Please Come Over So I Don’t Have To Be Alone With This Kid
My husband’s van hasn’t even turned off our street yet and the bat signal is already up. HELP ME, it reads. HELP ME NOT BE HOME ALONE WITH THIS KID. I scroll through my contacts, shamelessly asking any and all friends, family, even enemies who might be willing to spend a few hours, a morning, any time at all with my toddler and me so that he and I don’t have to spend a blessed moment alone together.
Anyone who follows my Instagram, which features way too many creepy photos of a sleeping baby, knows I am devoted to my son. But at not-quite-two, he’s at a tricky age when it comes to recreation time. He’s not an infant who can placidly spend time in his swing staring at the ceiling fan, and he’s not old enough to be trusted to play by himself for an hour, to run around on the playground without constant shadowing. There are dangerous things to climb, DVDs to pull out and scratch, drawers to slam his fingers in, toilet water to drink. And he does not have the kind of sweet mommy who finds joy sitting on the floor with him for hours, patiently alternating between keeping him from being bored and keeping him from finding yet another way to bonk himself on the head. I need reinforcements.
So, when Daddy’s away, we keep busy. In the last 24 hours, since my husband went out of town for work, my son and I went on a five mile walk with my friend Nora. We spent a few hours at my parents’ house with my mom. We played and ate pizza with my friends Kelly and Bob and their daughter Willa. We went for a two mile run. We went to the bank. We went to the bakery. We went back to my parents’ house and walked to the beach. We went to swimming class. He’s napping now for what I hope is three hours so I have time to finish this essay, fold and put away laundry, and take a shower. And I have big plans for when he gets up, too. My friend Meghan is bringing over lunch. He and I will go to the store and maybe get him a haircut too. Tomorrow it’s another playdate, then a baptism and family party. I’m serious when I talk about staying busy.

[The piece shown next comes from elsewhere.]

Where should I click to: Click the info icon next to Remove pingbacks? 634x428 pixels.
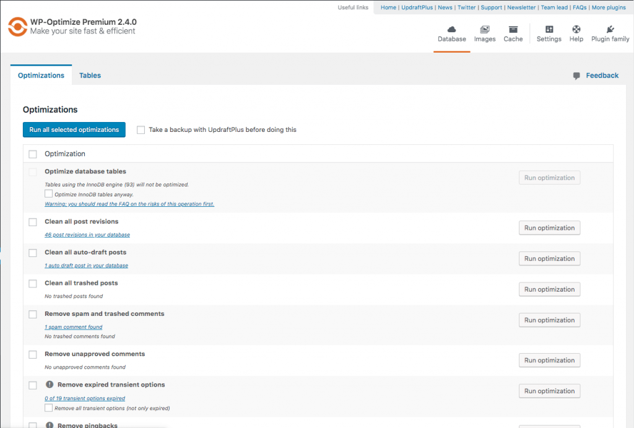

Basically, when I’m alone with my son, I feel like a shark: if we don’t keep moving, I will possibly die. As a Chicagoan, I’m still haunted by this year’s polar vortex, the weeks cooped up inside with my husband, the kid, and the huge dog, as we all contemplated who would be the first one to be eaten. Even with the warm weather, though, when my husband is out of town, I want to make the kid-time pass quickly, and doing that means doing stuff, stuff with other people who I can talk to for two minute spurts of conversation before I jump back in to keep my son from eating a marker or to scoop him up after he finds that new way to head-bonk.
I know how I sound, like I don’t actually enjoy my time alone with my kid, but actually, I do. There’s a type of spontaneity and adventure when it’s just the two of us that doesn’t exist when my husband is in town. There’s no quick decision to go meet a friend at the playground for forty minutes or so: when you bring in another person, even if he’s your best friend and a great dad, that involves additional discussion and planning and last-minute trips to the bathroom and five extra minutes of finding missing eyeglasses. The kid and I don’t stay put, but I love it that way. We both learn how to roll with the punches and figure things out–I get better at moving quickly and decisively, spotting new ways to have fun and get things done, and he in turn sees the world, meets new people and never sees me looking at the clock constantly to see how long until it’s bedtime (which I confess I do when it’s just us, at home, with this toys and the TV.) When it’s just the two of us, on the run, I see him as my tiny sidekick; he probably sees me as his well-meaning but ruthless cruise director.
Plus, I like it when parenting is a group activity. When I’m with my friends or parents, I can quickly check in with “What do you when…?” when the boy starts acting the fool, or glance at them to make sure that they aren’t reacting in shock and horror when he, yes, hits his head again, or, when he does something funny as he toddles around in his officious, “I’ve got places to be!” way, I have someone I can laugh about it with.
And then, when my husband gets home, I can finally lighten up on the itinerary-making. We relax and play with the toys or take an amble over to the playground and slow down, because the bat signal has been lowered: the one friend I don’t have to call to spend time with me and the kid is back in town.